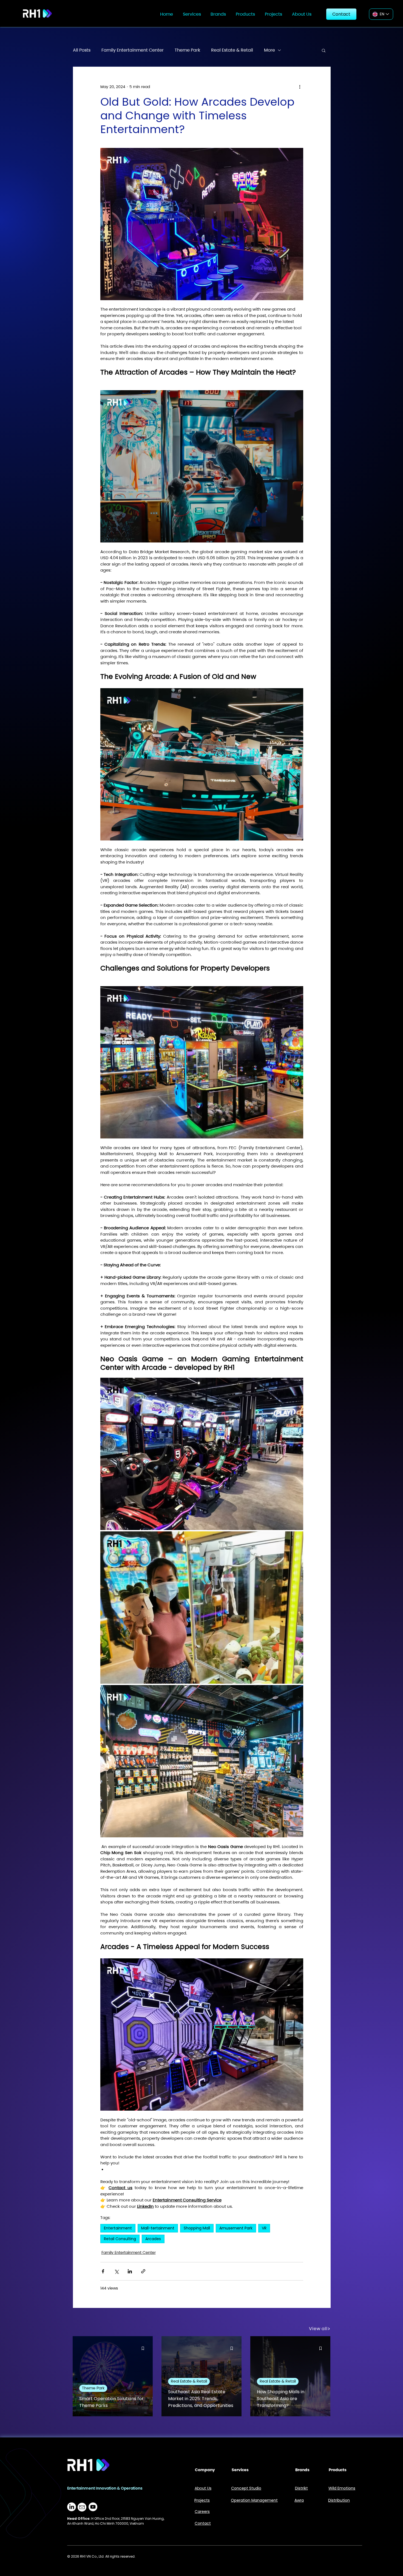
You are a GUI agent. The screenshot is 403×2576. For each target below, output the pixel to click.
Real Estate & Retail (232, 50)
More (269, 50)
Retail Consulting (120, 2239)
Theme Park (187, 50)
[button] (192, 14)
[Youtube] (93, 2506)
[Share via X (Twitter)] (116, 2271)
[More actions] (300, 86)
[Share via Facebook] (103, 2271)
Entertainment (118, 2228)
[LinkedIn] (71, 2506)
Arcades (153, 2239)
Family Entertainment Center (132, 50)
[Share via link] (143, 2271)
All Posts (81, 50)
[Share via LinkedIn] (129, 2271)
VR (264, 2228)
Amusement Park (235, 2228)
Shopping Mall (197, 2228)
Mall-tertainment (157, 2228)
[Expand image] (201, 1454)
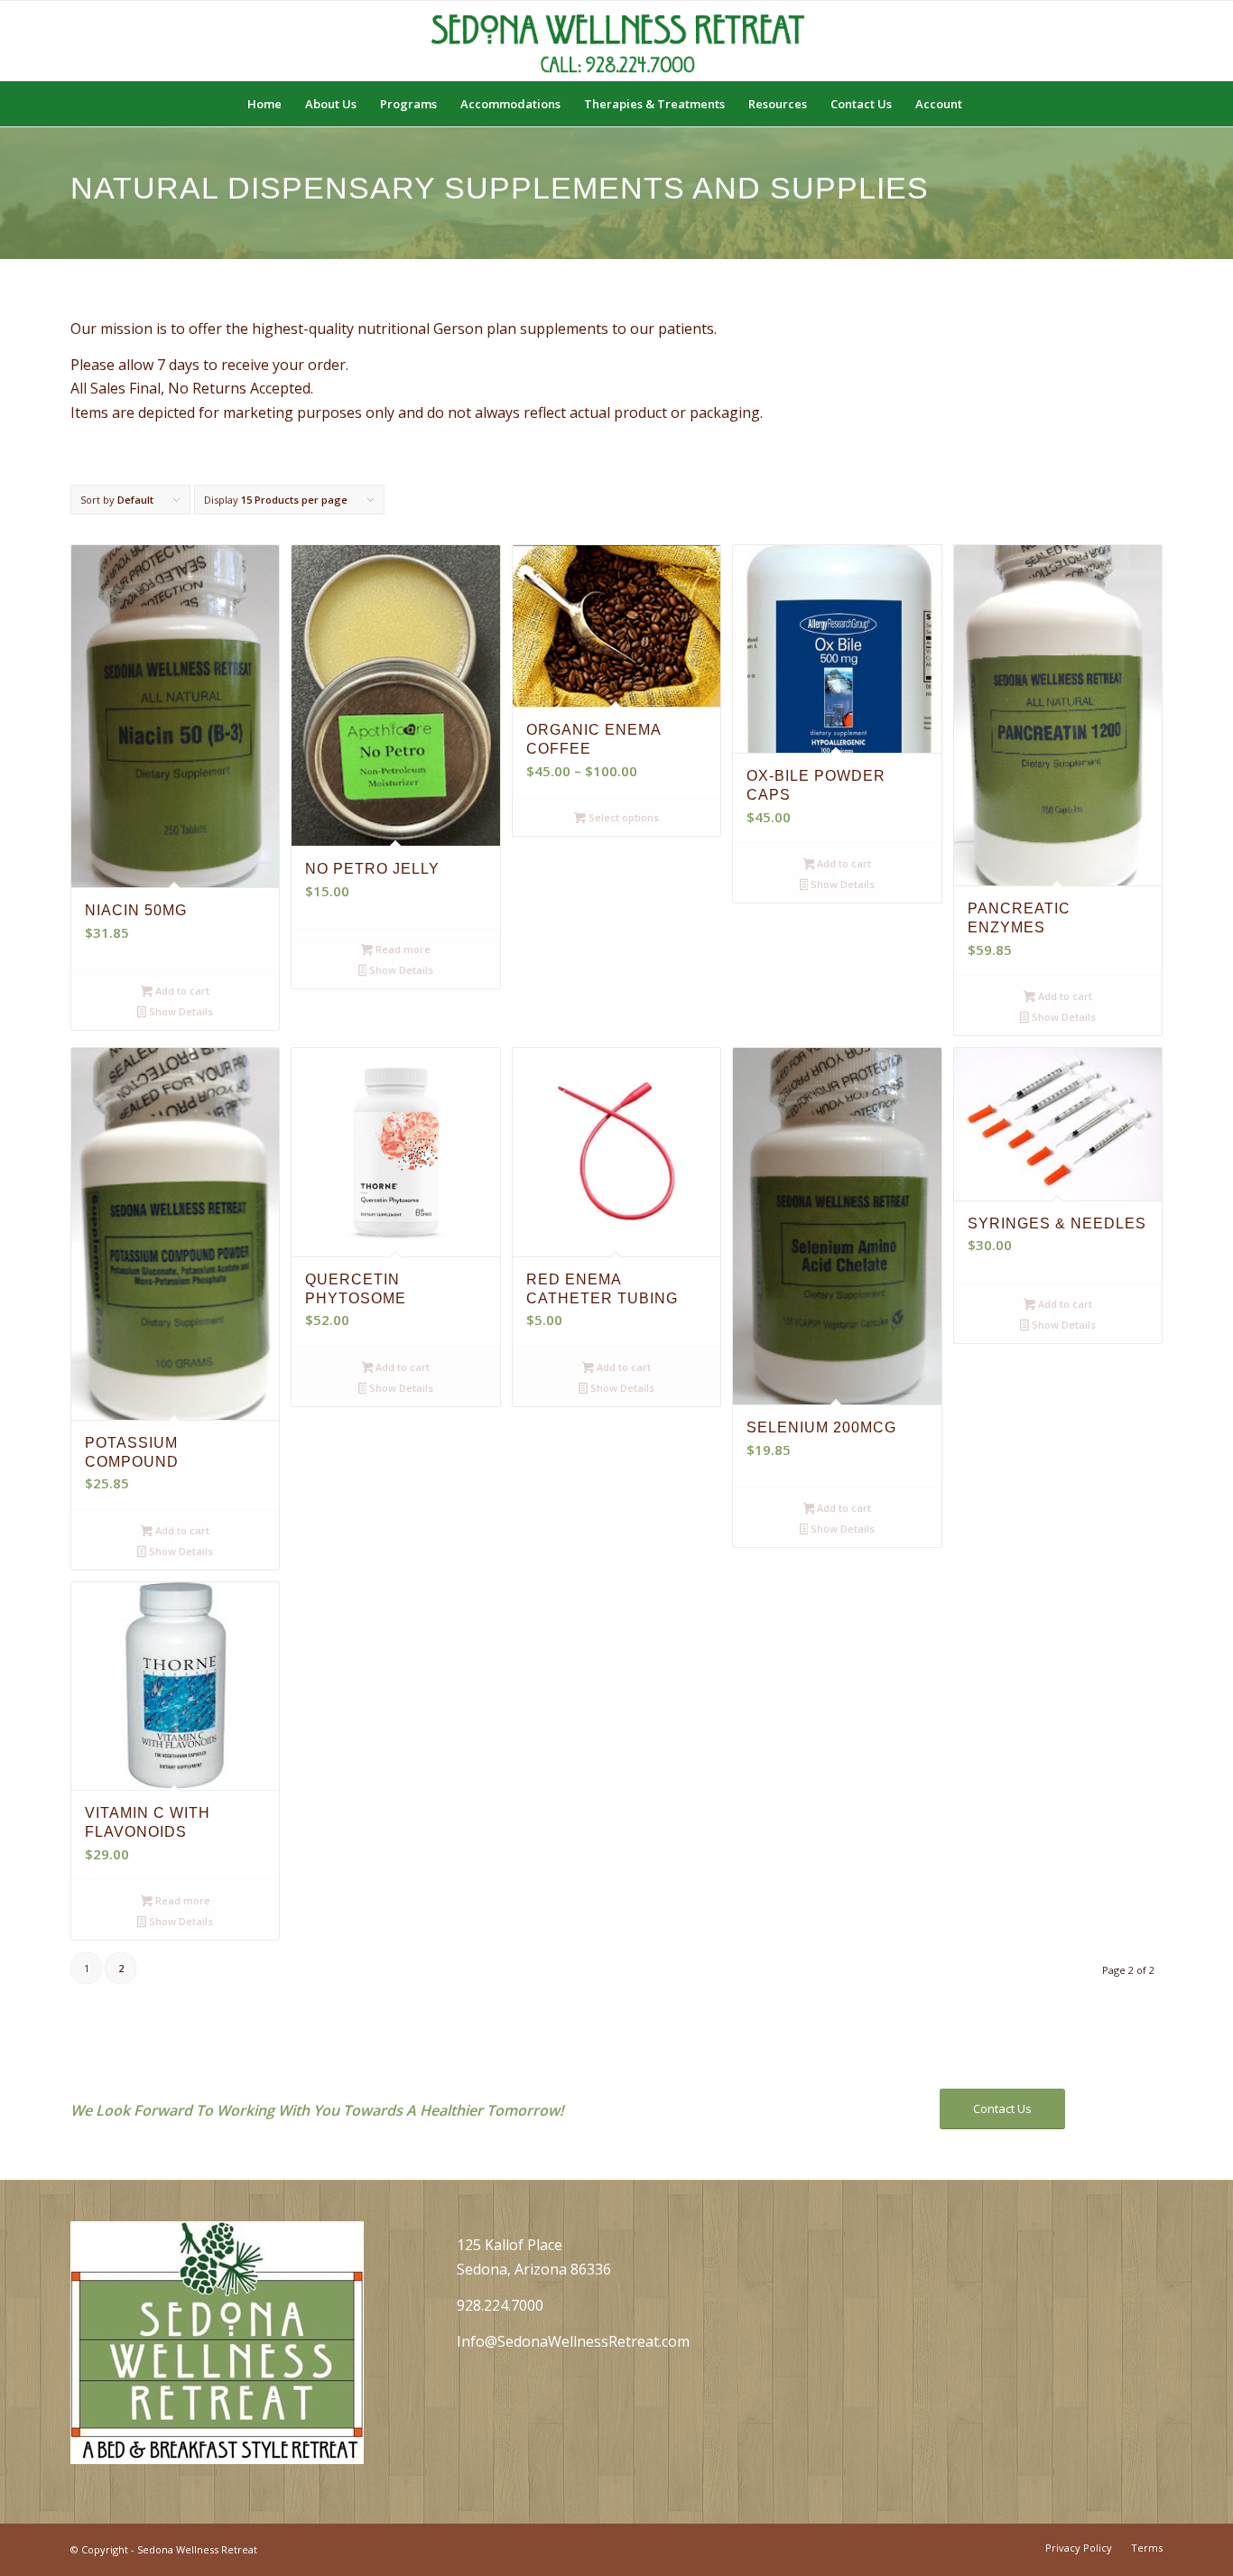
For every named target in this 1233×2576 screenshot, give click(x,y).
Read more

____________________

### Task requirements
Copy the records shown above in their entirety and exactly; images are to be left out.

### Solution to the problem
You are a GUI agent. The screenshot is 403×2576. For each target below, output the pixel to click.
Real Estate & Retail (232, 50)
More (269, 50)
Retail Consulting (120, 2239)
Theme Park (187, 50)
[button] (192, 14)
[Youtube] (93, 2506)
[Share via X (Twitter)] (116, 2271)
[More actions] (300, 86)
[Share via Facebook] (103, 2271)
Entertainment (118, 2228)
[LinkedIn] (71, 2506)
Arcades (153, 2239)
Family Entertainment Center (132, 50)
[Share via link] (143, 2271)
All Posts (81, 50)
[Share via LinkedIn] (129, 2271)
VR (264, 2228)
Amusement Park (235, 2228)
Shopping Mall (197, 2228)
Mall-tertainment (157, 2228)
[Expand image] (201, 1454)
For every named target in this 1233×2576 screenshot, give click(x,y).
Read more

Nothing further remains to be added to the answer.